Originally Posted by oceangrl
Originally Posted by Steve85
Originally Posted by oceangrl

As far as DBing goes, I will keep working on myself and GALing. For me. I am going to avoid any R talks or anything about MR. I am not clear on if I am supposed to be doing the LRT or exactly what that means for me. Any thoughts on that?


LRT is for a very specific set of circumstances. The book explains it better than I can. However, I think you need to be doing something similar. Sometimes called "going dark". The rules are pretty straight forward:

- Never initiate contact. Unless it is only on logistics: "What time will you be picking up the kids this evening?" Keep short and about business only. No niceties. "Hi hon, hope you are having a good day. What time are you picking the kids up this evening?" is wrong.
- If he initiates contact, phonecalls go to VM. If it is important he'll leave a message.

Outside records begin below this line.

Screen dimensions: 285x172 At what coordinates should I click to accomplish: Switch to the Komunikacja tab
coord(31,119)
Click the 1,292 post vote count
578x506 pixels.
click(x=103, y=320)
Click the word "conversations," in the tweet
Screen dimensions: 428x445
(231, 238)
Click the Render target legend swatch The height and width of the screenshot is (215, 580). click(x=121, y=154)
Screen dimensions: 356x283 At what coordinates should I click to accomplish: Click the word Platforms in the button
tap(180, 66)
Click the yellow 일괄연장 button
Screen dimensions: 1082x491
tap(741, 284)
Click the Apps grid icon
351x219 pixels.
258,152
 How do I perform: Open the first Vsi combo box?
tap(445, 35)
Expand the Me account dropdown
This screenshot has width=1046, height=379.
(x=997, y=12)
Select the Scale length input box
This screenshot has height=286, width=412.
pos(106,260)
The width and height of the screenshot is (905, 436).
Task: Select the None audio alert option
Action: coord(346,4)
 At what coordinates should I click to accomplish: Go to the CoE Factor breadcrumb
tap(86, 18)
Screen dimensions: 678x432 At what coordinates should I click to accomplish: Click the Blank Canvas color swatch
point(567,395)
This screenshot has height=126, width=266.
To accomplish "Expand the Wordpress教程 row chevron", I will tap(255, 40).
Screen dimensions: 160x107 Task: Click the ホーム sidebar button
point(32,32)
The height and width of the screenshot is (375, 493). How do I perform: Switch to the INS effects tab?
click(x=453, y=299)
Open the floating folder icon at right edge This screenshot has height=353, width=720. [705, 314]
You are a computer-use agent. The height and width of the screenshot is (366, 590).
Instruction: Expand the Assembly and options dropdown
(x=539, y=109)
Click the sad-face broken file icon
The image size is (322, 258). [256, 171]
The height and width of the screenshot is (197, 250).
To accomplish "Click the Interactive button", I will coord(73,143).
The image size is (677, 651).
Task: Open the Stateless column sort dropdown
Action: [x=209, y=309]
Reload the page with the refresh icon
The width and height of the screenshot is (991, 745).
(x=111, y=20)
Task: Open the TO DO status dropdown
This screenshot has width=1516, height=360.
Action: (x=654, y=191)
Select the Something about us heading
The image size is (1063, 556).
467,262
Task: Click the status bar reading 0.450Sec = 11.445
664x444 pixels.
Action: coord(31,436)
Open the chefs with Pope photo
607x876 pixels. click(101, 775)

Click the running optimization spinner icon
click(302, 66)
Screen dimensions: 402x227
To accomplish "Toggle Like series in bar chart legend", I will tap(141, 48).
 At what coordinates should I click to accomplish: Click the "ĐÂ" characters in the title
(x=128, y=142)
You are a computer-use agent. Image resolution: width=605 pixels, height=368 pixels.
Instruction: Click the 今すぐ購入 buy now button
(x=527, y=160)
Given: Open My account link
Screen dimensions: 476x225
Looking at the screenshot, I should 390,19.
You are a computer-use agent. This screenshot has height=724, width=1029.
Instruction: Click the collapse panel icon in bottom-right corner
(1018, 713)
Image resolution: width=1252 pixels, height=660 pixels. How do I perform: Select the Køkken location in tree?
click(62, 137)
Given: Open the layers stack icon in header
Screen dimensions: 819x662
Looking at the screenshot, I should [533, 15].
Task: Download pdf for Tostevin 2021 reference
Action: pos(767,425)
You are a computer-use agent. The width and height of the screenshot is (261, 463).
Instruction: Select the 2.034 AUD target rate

If he does leave a VM then you use the rules for texting below.

If it is a text then: if it is informational no need to respond. If he says: "Hey I got a promotion today!" You: No response. IF he asks a direct question, do not answer right away, and then when you do answer it in as few words as possible. Yes or no questions get yes or no answers.

ocean, most LBSs, and especially LBWs think "that's too cold! I have to respond."

No you don't. Remember HE asked for space. HE fired you as his W. Give him what he wants.


The tricky part for me is that we aren't separated yet. And he doesn't want to do that until we "have a plan" for the kids, etc. He wants me to come up with the plan. I don't know what to say. This is his D.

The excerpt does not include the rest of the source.